Go over each line of the entries below, count those with "width", and give only the count.
*** Given data ***
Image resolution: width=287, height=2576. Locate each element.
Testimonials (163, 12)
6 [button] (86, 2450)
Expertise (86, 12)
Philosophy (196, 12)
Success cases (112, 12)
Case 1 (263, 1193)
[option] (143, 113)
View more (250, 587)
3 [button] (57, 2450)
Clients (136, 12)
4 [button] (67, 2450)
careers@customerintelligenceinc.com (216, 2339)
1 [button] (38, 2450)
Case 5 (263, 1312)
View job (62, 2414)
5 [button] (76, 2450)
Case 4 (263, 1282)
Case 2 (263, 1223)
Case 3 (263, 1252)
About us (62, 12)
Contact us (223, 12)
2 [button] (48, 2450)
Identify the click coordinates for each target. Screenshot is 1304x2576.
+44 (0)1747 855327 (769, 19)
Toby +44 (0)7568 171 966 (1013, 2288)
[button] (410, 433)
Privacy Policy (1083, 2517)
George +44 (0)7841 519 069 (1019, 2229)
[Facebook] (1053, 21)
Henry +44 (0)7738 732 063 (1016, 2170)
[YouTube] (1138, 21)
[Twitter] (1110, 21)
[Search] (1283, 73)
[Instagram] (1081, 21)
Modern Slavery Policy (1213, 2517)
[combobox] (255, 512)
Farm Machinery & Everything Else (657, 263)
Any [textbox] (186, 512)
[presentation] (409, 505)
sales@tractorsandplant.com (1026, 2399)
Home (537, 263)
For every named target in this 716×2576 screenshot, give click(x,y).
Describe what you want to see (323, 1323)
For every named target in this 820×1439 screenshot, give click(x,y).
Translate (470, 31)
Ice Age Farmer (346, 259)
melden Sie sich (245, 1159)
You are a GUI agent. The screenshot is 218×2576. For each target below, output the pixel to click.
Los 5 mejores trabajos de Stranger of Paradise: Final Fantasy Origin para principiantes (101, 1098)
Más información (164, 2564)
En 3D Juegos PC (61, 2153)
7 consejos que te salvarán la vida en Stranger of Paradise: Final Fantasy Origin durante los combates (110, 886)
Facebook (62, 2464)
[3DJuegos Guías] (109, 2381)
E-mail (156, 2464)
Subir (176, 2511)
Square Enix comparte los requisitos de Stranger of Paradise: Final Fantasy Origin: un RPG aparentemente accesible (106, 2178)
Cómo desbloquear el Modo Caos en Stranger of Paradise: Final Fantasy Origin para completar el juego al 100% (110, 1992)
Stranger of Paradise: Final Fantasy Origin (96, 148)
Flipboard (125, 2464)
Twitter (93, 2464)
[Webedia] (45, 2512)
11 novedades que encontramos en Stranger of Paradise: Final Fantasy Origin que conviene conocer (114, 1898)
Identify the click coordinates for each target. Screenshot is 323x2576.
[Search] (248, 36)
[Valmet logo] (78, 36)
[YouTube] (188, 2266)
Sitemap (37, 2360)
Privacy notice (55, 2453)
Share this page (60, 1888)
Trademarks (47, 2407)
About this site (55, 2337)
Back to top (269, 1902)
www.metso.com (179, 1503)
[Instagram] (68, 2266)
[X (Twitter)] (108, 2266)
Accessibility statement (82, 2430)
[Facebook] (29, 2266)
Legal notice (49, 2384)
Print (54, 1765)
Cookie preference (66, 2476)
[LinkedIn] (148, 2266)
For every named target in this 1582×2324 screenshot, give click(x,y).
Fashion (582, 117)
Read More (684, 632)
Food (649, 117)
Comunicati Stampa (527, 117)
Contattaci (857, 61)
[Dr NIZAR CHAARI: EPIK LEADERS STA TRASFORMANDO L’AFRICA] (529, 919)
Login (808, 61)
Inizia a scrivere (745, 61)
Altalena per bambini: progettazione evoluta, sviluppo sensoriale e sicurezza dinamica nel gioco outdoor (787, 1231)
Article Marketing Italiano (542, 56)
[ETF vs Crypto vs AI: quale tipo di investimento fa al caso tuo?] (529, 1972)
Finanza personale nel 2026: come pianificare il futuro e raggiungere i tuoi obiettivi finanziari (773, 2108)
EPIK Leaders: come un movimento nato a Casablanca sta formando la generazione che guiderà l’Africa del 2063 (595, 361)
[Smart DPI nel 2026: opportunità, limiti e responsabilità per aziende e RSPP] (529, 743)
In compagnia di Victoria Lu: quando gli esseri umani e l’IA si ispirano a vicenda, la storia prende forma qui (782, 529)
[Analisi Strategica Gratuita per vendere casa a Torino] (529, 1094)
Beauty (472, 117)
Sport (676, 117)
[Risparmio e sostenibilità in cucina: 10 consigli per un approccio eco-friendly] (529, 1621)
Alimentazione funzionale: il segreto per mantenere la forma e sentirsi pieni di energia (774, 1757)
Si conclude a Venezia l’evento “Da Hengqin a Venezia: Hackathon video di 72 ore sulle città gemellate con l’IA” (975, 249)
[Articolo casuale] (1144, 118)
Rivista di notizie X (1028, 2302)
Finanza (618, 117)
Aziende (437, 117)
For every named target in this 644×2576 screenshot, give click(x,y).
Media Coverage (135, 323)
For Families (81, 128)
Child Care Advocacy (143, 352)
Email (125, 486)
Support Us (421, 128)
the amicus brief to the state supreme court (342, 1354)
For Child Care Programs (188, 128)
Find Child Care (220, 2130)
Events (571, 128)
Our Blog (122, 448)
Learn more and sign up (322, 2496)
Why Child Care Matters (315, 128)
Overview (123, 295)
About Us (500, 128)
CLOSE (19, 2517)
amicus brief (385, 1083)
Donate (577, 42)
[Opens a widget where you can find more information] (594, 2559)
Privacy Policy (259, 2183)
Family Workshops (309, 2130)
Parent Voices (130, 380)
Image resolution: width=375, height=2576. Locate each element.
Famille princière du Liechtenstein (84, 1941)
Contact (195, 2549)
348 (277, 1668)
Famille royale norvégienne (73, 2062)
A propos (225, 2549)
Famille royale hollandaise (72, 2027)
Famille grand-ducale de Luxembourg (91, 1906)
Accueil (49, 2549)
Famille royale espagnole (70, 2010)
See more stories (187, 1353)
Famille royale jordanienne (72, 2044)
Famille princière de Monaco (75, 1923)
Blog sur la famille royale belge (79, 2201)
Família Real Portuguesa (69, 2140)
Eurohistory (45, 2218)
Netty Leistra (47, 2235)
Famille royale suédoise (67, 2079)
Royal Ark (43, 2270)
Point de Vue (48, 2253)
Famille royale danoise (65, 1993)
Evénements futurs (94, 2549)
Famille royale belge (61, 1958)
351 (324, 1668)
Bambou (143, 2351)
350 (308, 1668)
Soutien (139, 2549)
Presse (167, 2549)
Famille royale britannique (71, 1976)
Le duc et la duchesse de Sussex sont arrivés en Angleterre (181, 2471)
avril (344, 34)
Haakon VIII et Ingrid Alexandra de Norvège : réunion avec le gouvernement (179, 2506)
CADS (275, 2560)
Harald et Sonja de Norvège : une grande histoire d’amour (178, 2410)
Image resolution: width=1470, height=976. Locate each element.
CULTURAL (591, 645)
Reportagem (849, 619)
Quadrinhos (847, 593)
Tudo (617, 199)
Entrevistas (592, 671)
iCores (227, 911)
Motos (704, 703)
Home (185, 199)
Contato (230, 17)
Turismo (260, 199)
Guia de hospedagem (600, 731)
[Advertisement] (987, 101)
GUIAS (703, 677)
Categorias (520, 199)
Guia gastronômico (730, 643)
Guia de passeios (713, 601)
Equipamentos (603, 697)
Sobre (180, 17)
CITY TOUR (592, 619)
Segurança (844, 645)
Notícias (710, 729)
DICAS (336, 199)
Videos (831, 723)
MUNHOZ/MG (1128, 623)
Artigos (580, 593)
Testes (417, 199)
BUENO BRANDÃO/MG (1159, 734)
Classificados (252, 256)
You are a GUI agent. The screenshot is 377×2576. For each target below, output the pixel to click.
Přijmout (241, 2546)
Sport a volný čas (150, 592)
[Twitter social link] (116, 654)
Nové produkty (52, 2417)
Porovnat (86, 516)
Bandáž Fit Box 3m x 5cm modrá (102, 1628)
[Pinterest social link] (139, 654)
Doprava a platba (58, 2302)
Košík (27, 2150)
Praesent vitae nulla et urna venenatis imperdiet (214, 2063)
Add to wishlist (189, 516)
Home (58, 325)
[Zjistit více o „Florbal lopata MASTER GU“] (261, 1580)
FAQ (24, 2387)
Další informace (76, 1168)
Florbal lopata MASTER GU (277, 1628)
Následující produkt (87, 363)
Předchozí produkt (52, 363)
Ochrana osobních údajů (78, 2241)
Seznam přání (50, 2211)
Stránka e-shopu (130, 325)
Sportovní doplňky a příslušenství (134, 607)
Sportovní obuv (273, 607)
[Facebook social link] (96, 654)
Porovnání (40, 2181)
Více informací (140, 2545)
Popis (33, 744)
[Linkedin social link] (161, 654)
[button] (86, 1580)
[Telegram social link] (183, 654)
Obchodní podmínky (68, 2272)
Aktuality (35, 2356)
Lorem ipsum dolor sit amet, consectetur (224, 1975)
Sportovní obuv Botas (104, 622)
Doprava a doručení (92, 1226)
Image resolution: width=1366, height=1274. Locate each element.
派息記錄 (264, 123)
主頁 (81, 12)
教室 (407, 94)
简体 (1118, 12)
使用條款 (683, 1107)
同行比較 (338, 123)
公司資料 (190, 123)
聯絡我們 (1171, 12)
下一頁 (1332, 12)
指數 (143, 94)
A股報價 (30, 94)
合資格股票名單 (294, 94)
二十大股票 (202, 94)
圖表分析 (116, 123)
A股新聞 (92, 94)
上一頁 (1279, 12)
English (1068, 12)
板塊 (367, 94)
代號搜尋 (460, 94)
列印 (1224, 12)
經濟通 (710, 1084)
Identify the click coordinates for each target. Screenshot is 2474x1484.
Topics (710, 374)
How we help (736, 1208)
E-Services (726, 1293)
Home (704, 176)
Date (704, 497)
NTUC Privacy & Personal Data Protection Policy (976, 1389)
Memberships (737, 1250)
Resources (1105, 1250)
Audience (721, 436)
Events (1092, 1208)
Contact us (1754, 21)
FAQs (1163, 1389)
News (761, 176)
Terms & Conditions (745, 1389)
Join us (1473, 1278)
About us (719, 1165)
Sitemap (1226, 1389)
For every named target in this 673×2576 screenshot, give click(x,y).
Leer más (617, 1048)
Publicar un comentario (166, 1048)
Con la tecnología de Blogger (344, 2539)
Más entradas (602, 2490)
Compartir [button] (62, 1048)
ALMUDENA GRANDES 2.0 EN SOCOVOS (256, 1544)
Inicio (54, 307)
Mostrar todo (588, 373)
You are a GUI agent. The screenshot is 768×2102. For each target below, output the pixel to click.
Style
*** End of Given data ***
• _Answer for this exercise_
4